*Saved entries:*

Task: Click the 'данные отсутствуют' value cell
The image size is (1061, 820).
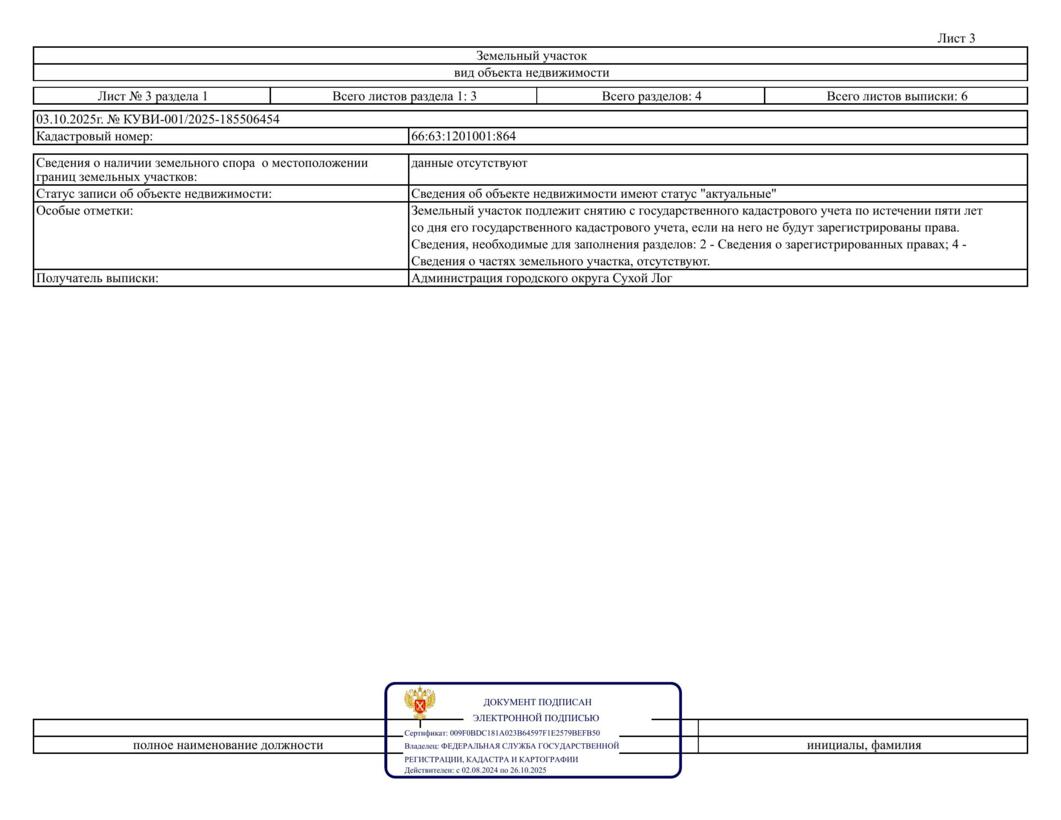Action: click(x=469, y=163)
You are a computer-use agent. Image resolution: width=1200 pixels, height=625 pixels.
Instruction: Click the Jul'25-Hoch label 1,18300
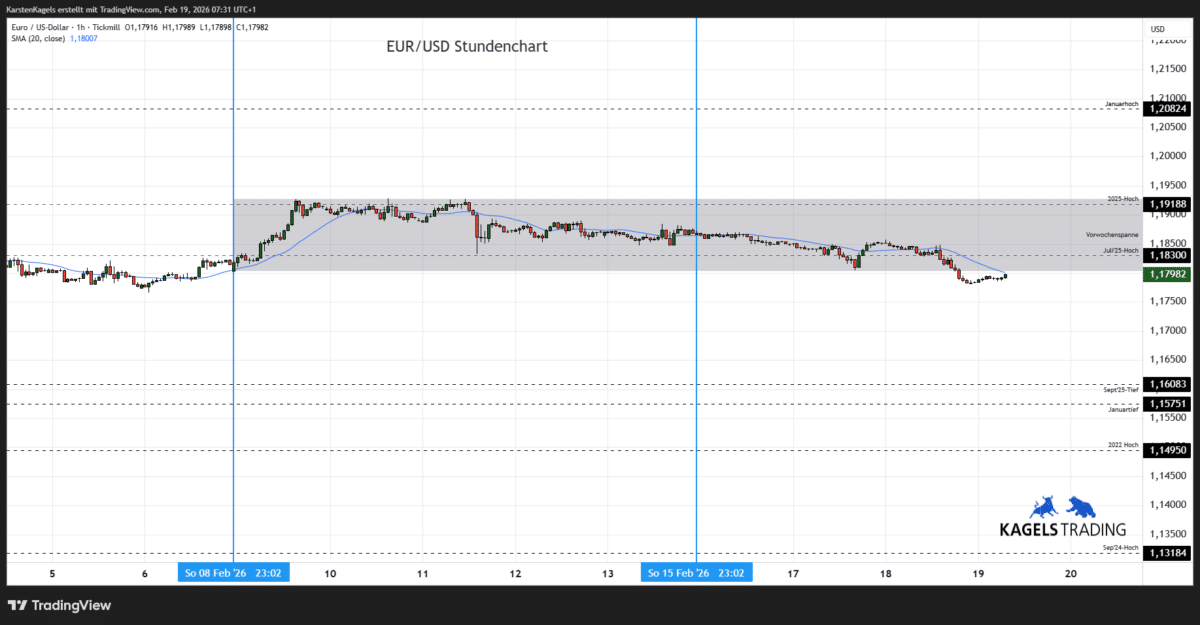tap(1165, 255)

*Requirement:*
Where a record above holds a picture, drop the picture and print the rest exactly.

*Output of the task:*
Task: Click the 'данные отсутствуют' value cell
The image size is (1061, 820).
Action: click(x=469, y=163)
You are a computer-use agent. Image resolution: width=1200 pixels, height=625 pixels.
Instruction: Click the Jul'25-Hoch label 1,18300
tap(1165, 255)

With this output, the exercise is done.